Most interesting, though, are the movement upgrades. The Swindle has been compared to Spelunky and Mark of the Ninja—tight, precise games that give the player an innate sense of grace and skill. The Swindle’s thieves, by contrast, are bumbling, clumsy hopefuls, initially armed with nothing but the ability to hop short distances and scoop money off the floor. Movement upgrades provide the ability to double and triple jump, to stop sliding on walls, and to stick to windows and other surfaces. The ability to look up and down in a level, key to Spelunky, can be purchased, as well as Mark of the Ninja’s ability to see sound radius, which is essential for making risky dashes or getting close to patrolling enemies. It’s here that the game undermines the idea of progress inherent to most other games. Regardless of the movement upgrades purchased, the player character always remains somewhat imprecise and inelegant. Upgraded jumps allow you to jump higher but not necessarily better; you’ll still fumble on a ledge and fall to your death, or hit an impassable barrier churned out by how the game generates its changing levels. Your thieves aren’t master thieves, nor does the game cater to this fantasy. Instead, you gracelessly accumulate money and tools that do little more than place things between yourself and failure. Even later levels, if you’ve planned enough to be rich with tools of the trade, never give you a sense of improvement and mastery. You’re always a step away from failure; nothing you do can change the basic human core of each of your thieves, just as unskilled as the first, merely better-equipped.

Like Donald Trump and other elites, your later thieves have better shots at success due to the wealth of their predecessors. However, the game’s refusal to essentially improve them, to not play into the capitalist fantasies of practice making perfect or being assured victory through some essential part of your being, highlights the unreal nature of the American dream.

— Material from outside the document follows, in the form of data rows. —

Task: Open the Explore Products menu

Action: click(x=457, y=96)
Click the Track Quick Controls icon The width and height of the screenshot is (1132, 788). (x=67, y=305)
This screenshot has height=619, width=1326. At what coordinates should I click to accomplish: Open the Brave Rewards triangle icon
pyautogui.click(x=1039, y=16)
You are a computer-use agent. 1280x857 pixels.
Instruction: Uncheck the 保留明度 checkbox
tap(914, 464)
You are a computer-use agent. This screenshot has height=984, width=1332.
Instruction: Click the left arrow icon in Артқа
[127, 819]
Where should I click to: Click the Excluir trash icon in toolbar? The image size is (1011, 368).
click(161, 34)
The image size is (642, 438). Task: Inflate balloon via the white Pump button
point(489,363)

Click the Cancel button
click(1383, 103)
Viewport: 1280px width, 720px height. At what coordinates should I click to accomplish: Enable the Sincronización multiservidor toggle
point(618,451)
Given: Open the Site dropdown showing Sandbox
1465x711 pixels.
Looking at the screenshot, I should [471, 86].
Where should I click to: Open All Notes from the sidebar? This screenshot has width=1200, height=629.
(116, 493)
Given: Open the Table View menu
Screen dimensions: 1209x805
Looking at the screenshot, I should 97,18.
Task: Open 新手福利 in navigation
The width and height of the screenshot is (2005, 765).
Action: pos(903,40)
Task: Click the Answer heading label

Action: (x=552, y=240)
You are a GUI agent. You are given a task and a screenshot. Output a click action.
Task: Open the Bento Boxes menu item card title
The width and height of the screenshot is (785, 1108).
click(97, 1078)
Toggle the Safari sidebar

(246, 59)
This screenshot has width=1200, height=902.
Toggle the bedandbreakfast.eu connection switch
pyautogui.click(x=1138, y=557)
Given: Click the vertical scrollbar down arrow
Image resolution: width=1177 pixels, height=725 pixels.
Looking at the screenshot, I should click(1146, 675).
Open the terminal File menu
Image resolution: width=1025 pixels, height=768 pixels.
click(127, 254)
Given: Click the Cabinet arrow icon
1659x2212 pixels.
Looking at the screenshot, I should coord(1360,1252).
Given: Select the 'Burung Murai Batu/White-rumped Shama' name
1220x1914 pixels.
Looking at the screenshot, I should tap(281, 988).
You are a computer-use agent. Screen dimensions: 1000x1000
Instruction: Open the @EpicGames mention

You can never get away from yourself in The Swindle, can never escape simply being nothing more than someone who wants something. It makes every success a mad dash, part tools, part a fortunate level layout, and part your own scrambling effort. In a way you’re Lance Armstrong after his fall, just a person with some strengths and weaknesses, hurrying after a goal. A string of bad levels sets you back and asks you to change tacks; some commenters have pointed out that it’s tempting to quit and restart in these instances, but the game doesn’t incentivize either choice. You’re as likely to have a bad luck streak in one playthrough as in any other, and quitting and restarting is merely one in a range of choices toward your final goal. There’s no power fantasy to be had here, no roleplaying as a master thief, and through this The Swindle fails to tell the story we demand from our games, our idols, and ourselves. Instead, it tells a story of goals, setbacks, and efforts, the relatable pushing along of real people rather than heroes or God’s anointed. It sings no songs of your specialness, of what you deserve, of winning if you try. You aren’t a success or a failure; you’re just you, faced with possibilities, privileged in some areas and flawed in others. By undoing the idea of success as a characteristic, The Swindle tells a new, truer story. Pain may still be temporary, but quitting doesn’t last forever; neither does success.